Merci pour ton lien, je t’ai donc retrouvée !
En effet, manger du savon et faire la lessive avec du nougat, c’est un peu nigaud 🙂
Bises de Lyon
@ Soène : ah oui, ça sent son XIXème siècle à plein nez… J’aime bien ce petit côté désuet. Nougat/savon, c’est un peu n’importe quoi mais il fallait bien le caser, ce truc!
Mais j’ai adoré savon-nougat ! c’était pour rire ! c’est pas nigaud du tout, une belle Ninspiration, au contraire 🙂
@ Soène : 😀
Il règne dans ton texte un délicieux parfum de percale et de lavande, comme un vieux corset emballé depuis un siècle dans du papier de soie.

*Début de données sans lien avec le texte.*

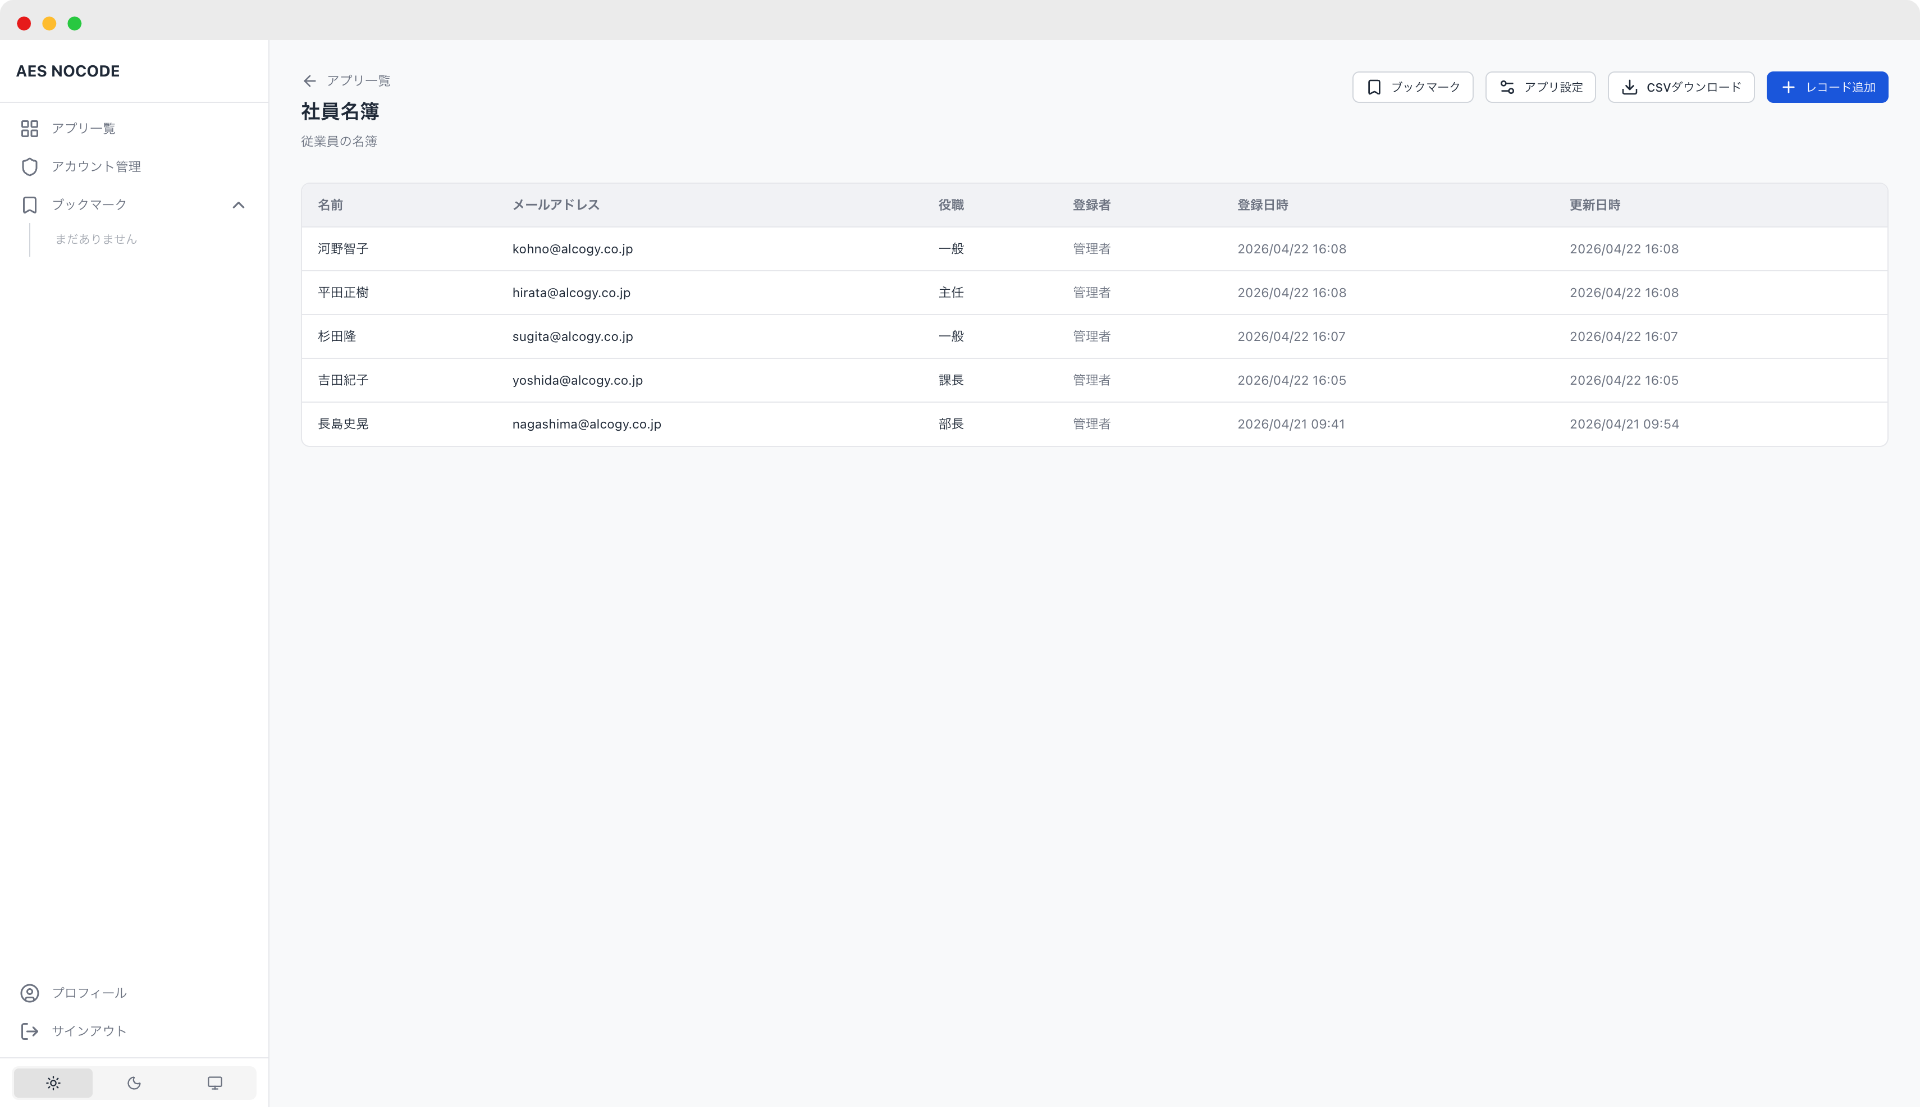Open the アカウント管理 menu item
Screen dimensions: 1920x1107
pyautogui.click(x=96, y=167)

J’adore!
@ Célestine : merci. C’est exactement comme tu le dis… Lavande, cigare et monocle… 😆
Très joliment fait et fin… sauf la fin bien sûr ! 😀 J’ai bien aimé ce dialogue, bravo !
Merci! Je me suis bien amusée en l’écrivant, moi aussi!
Oui on le devine. 😉
bien beau dialogue où l’humour est convoqué avec finesse.
à tantôt
@Lilou : merci! C’était une série de mots plutôt facile…
Une fin au sommet pour un dialogue théâtral bien enlevé ! Bravo
coincoins rideau
@ Elcanardo : merci… elle ne lui vole pas dans les plumes, mais presque! 😉
Elle n’a pas sa langue dans sa poche Alienor 😉 et c’est tant mieux 🙂
Mais la phrase « ces petites bretonnes sont vraiment des sauvages …. » Est ce bien toi qui l’a écrit ? Ou ton blog a t il été piraté ?
@ Valentyne : connaissant le mauvais esprit wensien, j’ai préféré lui couper l’herbe sous le pied! 😉
Belle scène de « ménage » d’un autre temps… Bravo pour les trouvaille, la confusion entre le nougat et le savon m’a bien fait rire!
@ Bettina : ce petit goût suranné m’a bien plu… 😉
complètement fan de ton texte, bravo !!!!
@ Lucie : merci beaucoup ! 🙂
dire que j’ai de la famille à Pontivy !
je ne leur en parlerai pas, promis !
la scène est vraiment très « visuelle »
bravo
@ Anne : désolée pour les cousins de Pontivy qui est une région superbe, pleine de paysages enchanteurs! Merci pour ton passage ici.
Mamma mia, c’est génial, bravo !
Solange
@ Solange : merci! Un peu de génie dès le matin, ça fait du bien… 😉
Merci pour le conseil du lavage de draps au nougat. J’ai bien envie d’essayer. 😉 Ton texte est savoureux, en tous cas. 😀
@ Cériat : les noisettes et les amandes, ça exfolie! 😉 Merci à toi. 😀
L’ a de la répartie quand même, Aliénor!